Slow cooker beef stew

Use dried mushrooms to add a ton of flavour to this slow cooker beef stew.


Ingredients

  • 1kg cubed stewing beef
  • 1/4 cup all-purpose flour , divided
  • 1 tbsp canola oil
  • 1 large onion , chopped
  • 2 garlic cloves , minced
  • 2 carrots , peeled and cut into 1-inch pieces
  • 1 large Yukon gold potato , peeled and cut into 1-inch pieces
  • 1 cup beef broth
  • 1156-mL can tomato paste
  • 1 14-g pkg dried mixed mushrooms
  • 1 tsp dried thyme leaves
  • 1/2 tsp salt
  • 2 bay leaves
  • 1 cup frozen peas
  • 2 tsp Worcestershire sauce
  • Cooked rice , or bread

Instructions

  • Pat beef with paper towels to remove excess moisture. Toss with 3 tbsp flour until coated.
  • Heat a large non-stick frying pan over medium-high. Add 2 tsp oil, then beef. Cook until brown on all sides, about 5 min. Transfer to slow cooker. Add remaining oil to pan, then add onion and garlic and cook for 3 min.

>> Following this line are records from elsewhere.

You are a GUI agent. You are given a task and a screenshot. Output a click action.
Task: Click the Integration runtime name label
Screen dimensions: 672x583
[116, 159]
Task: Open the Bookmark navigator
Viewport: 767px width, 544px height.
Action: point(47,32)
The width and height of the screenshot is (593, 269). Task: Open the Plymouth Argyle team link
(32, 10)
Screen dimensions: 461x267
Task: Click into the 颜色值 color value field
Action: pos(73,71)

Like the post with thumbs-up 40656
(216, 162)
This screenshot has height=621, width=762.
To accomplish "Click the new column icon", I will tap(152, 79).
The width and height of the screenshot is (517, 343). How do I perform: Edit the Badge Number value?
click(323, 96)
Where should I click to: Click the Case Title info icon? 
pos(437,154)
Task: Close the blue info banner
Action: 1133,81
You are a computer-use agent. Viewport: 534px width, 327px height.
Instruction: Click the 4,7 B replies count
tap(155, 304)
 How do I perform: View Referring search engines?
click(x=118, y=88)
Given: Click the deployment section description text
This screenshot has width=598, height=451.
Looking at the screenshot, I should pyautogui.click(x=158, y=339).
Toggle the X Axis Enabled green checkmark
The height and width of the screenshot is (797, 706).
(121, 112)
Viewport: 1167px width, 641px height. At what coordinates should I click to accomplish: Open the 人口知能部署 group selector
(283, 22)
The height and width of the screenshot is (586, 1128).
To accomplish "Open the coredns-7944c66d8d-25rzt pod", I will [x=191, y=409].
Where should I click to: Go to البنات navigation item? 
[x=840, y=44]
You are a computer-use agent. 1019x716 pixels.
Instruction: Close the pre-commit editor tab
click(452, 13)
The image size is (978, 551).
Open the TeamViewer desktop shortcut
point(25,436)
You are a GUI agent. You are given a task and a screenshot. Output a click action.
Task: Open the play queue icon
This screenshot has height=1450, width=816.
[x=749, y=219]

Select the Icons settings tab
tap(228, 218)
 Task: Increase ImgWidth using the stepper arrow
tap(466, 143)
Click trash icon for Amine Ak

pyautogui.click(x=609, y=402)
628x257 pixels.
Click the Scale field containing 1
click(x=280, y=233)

Transfer to slow cooker along with carrots, potato, broth, tomato paste, mushrooms, thyme and salt. Stir well. Add bay leaves. Cover and cook on low until beef is tender, 6 to 8 hours.
  • Remove and discard bay leaves. Stir in peas and Worcestershire.
  • Serve over rice or with bread.

Nutrition (per serving)

  • Calories
  • 442,
  • Protein
  • 38 g,
  • Carbohydrates
  • 29 g,
  • Fat
  • 20 g,
  • Fibre
  • 5 g,
  • Sodium
  • 605 mg.

Kitchen tip: Stew keeps well, in the fridge, for at least 2 days and can be frozen in an airtight container or zip-top bag for up to 1 month.